Question

How will you convert $1.51 \times {10^{15}}$ atoms Si to mol Si?

Answer 1

To convert the number of atoms into number of moles, one should know about the following terms: Avagadro’s number, moles. 1 mole of any substance contains $6.022 \times {10^{23}}$number of atoms.
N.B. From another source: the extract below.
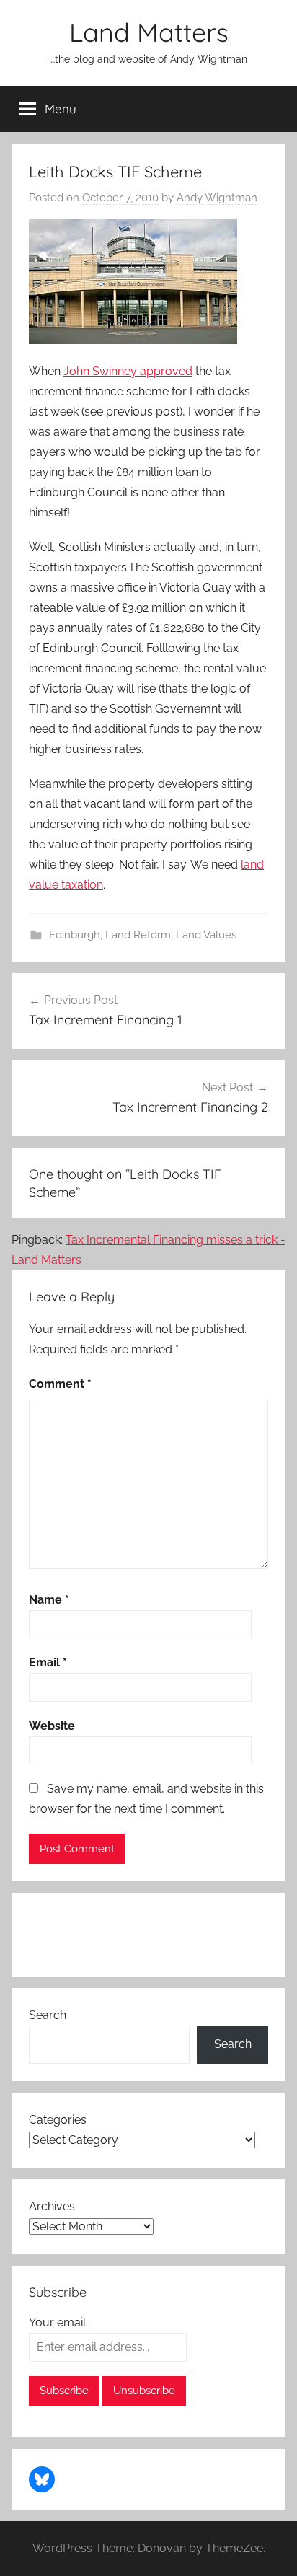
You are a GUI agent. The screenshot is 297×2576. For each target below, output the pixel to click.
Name (49, 1599)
Complete step by step answer:
Here in this question it is given that the number of atoms of silicon present is $1.51 \times {10^{15}}$atoms.
We need to convert the number of atoms of silicon into the number of moles.
The mole is denoted by the symbol “mol” is the unit used for the measurement for the amount of substance in the International system of units (SI).
In the field of chemistry, the mole is defined as the amount of the substance which exactly contains the same quantity of $6.022 \times {10^{23}}$ number of entities which can be atoms, molecules or ions.
The number $6.022 \times {10^{23}}$ is known as the Avagadro’s constant. The Avagadro’s number is denoted by the symbol ${N_A}$.
The elementary entities which are represented in the moles can be atoms, molecules, polyatomic or monatomic ions, or other particles such as electrons.
The mole can be explained by taking the example where the sample of pure carbon-12 will possess the same mass exactly 12 grams which will contain $6.022 \times {10^{23}}$ number of carbon-12 atoms.
To convert the $1.51 \times {10^{15}}$ atoms Si to mol Si, divide the number of atoms by the Avagadro’s number.
$\Rightarrow \dfrac{{1.51 \times {{10}^{15}}}}{{6.022 \times {{10}^{23}}}}$
$\Rightarrow 0.252 \times {10^{ - 8}}$
$\Rightarrow 2.52 \times {10^{ - 9}}mol$

In other words it can be said that $1.51 \times {10^{15}}$Si atom contains $2.52 \times {10^{ - 9}}$ number of moles..

Note: The number of moles of the substance in a pure sample is given by the formula as shown below.
$n = \dfrac{N}{{{N_A}}}$
Where,
n is the number of moles.
N is the total number of elementary units
${N_A}$ is Avogadro's number.